Mesajı Okuyun
Old 08-11-2015, 20:13   #4
Av.Ufuk Bozoğlu

 
Varsayılan

Tekrar merhaba,

Babadan kalan ev mirastır ve 2002 yılı öncesinde kocanın olmuştur. Bu sebeplerle bu ev KİŞİSEL maldır. Bu ev yine 2002 öncesinde üç katlı binaya dönüştürülmüştür. Mal ayrılığı rejiminin geçerli olduğu zamanda tamamlandığından yine müvekkilinizin şahsi malı olarak değerlendirilecektir. Bu arada bir parantez açarsak; eğer kadın çalışıyorsa geliri var ise, bu üç katlı binanın yapımına olan katkısını SOMUT olarak kanıtlarsa, müvekkiliniz lehine hesaplanması gereken DEĞER ARTIŞ PAYI alacağı kadın yararına da hesaplanacaktır.Bu halde bilirkişi kadının geliri ile evin yapımına olabilecek katkısını hesap etmek durumunda kalacaktır VS..
Eğer böyle bir somut katkı yoksa üç katlı binanın değeri müvekkilinizin kişisel malıdır. Ve bunu DEĞER ARTIŞ PAYI olarak talep etmelidir.
Alıntı:
2. Değer artış payı
MADDE 227. Eşlerden biri diğerine ait bir malın edinilmesine, iyileştirilmesine veya korunmasına hiç ya da uygun bir karşılık almaksızın katkıda bulunmuşsa, tasfiye sırasında bu malda ortaya çıkan değer artışı için katkısı oranında alacak hakkına sahip olur ve bu alacak o malın tasfiye sırasındaki değerine göre hesaplanır; bir değer kaybı söz konusu olduğunda katkının başlangıçtaki değeri esas alınır.

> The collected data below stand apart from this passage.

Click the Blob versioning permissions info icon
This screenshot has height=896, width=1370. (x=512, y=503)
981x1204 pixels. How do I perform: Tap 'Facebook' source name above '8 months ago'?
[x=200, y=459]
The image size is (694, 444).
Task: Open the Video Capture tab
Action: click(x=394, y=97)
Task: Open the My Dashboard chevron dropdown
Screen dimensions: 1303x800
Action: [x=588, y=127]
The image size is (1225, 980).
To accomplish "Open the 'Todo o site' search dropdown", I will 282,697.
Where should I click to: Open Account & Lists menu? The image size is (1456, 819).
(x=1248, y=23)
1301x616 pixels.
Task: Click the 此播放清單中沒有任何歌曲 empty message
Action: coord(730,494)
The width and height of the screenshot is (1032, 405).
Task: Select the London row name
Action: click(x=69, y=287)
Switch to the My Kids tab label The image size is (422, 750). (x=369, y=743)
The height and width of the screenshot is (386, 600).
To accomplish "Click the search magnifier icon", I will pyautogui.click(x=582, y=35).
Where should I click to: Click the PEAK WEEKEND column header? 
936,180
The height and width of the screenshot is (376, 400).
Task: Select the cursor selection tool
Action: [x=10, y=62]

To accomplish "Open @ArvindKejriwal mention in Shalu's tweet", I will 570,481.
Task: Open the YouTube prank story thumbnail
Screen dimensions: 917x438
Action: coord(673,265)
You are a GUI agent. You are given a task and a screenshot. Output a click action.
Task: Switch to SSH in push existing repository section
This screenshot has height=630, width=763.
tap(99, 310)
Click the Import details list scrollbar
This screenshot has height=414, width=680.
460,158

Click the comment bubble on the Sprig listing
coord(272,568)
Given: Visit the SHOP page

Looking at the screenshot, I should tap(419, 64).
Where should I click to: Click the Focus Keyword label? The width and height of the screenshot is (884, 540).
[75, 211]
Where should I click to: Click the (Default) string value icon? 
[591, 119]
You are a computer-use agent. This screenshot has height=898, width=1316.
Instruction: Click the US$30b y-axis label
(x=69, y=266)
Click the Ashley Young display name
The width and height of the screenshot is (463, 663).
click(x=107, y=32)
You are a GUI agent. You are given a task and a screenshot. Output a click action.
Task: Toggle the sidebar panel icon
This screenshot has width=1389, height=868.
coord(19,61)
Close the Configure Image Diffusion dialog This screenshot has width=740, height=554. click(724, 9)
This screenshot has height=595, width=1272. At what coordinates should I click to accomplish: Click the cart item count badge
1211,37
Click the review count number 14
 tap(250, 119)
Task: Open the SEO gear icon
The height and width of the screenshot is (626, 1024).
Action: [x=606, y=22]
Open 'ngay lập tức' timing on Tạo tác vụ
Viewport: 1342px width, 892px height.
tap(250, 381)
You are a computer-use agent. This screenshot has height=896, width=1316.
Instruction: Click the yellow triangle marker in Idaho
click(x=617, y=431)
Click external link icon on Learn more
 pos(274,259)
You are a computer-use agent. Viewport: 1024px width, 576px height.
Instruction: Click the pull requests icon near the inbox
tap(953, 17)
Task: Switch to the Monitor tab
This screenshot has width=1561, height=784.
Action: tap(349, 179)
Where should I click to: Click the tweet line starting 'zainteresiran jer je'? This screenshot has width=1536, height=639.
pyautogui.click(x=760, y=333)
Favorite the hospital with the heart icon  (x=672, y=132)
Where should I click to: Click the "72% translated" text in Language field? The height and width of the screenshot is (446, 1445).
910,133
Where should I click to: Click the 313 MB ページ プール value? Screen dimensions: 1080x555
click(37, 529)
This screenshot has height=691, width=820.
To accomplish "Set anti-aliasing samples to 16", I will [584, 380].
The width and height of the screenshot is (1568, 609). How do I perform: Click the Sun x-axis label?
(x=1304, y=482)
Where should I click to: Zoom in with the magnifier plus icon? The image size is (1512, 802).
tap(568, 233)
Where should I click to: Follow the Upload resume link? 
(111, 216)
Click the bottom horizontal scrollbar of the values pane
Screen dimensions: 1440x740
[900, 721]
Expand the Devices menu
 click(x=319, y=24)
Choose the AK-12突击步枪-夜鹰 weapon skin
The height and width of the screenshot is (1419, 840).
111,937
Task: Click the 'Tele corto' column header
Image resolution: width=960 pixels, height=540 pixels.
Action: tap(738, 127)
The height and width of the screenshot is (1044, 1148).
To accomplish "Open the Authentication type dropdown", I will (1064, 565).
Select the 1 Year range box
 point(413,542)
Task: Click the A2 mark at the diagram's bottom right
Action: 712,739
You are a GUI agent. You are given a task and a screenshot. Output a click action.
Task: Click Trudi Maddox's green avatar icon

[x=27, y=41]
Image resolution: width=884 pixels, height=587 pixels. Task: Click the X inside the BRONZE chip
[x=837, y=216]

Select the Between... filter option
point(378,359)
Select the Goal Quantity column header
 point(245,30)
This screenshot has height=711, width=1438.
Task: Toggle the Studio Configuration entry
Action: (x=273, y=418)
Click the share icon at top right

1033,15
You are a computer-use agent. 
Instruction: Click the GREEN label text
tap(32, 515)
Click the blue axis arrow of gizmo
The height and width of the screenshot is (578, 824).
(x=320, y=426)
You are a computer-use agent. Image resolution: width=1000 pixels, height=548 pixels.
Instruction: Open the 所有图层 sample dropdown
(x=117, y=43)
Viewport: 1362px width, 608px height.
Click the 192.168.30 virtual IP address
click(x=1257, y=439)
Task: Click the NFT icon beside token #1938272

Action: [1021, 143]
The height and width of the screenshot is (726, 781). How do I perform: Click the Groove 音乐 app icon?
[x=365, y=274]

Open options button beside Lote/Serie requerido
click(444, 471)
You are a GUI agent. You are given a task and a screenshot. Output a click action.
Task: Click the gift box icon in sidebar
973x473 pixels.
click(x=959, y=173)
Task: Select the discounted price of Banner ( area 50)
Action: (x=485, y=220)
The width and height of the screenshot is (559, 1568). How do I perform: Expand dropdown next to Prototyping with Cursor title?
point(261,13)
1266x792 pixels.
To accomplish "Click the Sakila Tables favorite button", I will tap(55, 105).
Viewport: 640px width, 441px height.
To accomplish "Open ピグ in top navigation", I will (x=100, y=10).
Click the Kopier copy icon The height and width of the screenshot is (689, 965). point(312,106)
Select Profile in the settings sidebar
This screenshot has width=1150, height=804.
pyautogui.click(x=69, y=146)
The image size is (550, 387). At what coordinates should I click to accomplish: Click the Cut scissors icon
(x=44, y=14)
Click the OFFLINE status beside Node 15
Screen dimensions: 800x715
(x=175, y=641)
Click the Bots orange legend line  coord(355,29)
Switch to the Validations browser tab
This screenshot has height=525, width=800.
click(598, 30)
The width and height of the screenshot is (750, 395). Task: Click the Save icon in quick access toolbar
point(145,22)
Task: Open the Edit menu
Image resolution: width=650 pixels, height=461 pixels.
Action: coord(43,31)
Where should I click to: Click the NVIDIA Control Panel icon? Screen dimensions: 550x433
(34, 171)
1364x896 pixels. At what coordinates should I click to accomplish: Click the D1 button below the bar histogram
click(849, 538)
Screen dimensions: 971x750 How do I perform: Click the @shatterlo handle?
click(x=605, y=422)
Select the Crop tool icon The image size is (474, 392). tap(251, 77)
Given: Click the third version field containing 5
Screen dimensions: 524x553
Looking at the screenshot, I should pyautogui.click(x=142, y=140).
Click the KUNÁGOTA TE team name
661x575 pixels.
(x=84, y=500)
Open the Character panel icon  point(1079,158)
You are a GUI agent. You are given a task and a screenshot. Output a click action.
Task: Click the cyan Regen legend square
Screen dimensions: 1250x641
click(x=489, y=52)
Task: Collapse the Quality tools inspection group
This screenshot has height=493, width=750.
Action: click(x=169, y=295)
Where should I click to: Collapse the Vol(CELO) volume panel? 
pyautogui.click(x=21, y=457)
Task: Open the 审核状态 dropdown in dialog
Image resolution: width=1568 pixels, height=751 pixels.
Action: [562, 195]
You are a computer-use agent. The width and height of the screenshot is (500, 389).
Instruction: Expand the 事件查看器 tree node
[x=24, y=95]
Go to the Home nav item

Böyle bir malın daha önce elden çıkarılmış olması halinde hakim, diğer eşe ödenecek alacağı hakkaniyete uygun olarak belirler.

Eşler, yazılı bir anlaşmayla değer artışından pay almaktan vazgeçebilecekleri gibi, pay oranını da değiştirebilirler.

Bu üç katlı bina satılarak yerine yeni bir ev alınmış. Ve yeni alınan evin bir kısmı bu kişisel maldan karşılanmış. Bu halde değer artış payı haricinde; evin kredisi için ödenen miktarın boşanma davası açılma tarihine kadar ödenen taksitleri toplamının yarısı üzerinde müvekkilinizin KATILMA PAYI alacağı olacaktır. Bunda ispata gerek yoktur yasadan kaynaklanmaktadır.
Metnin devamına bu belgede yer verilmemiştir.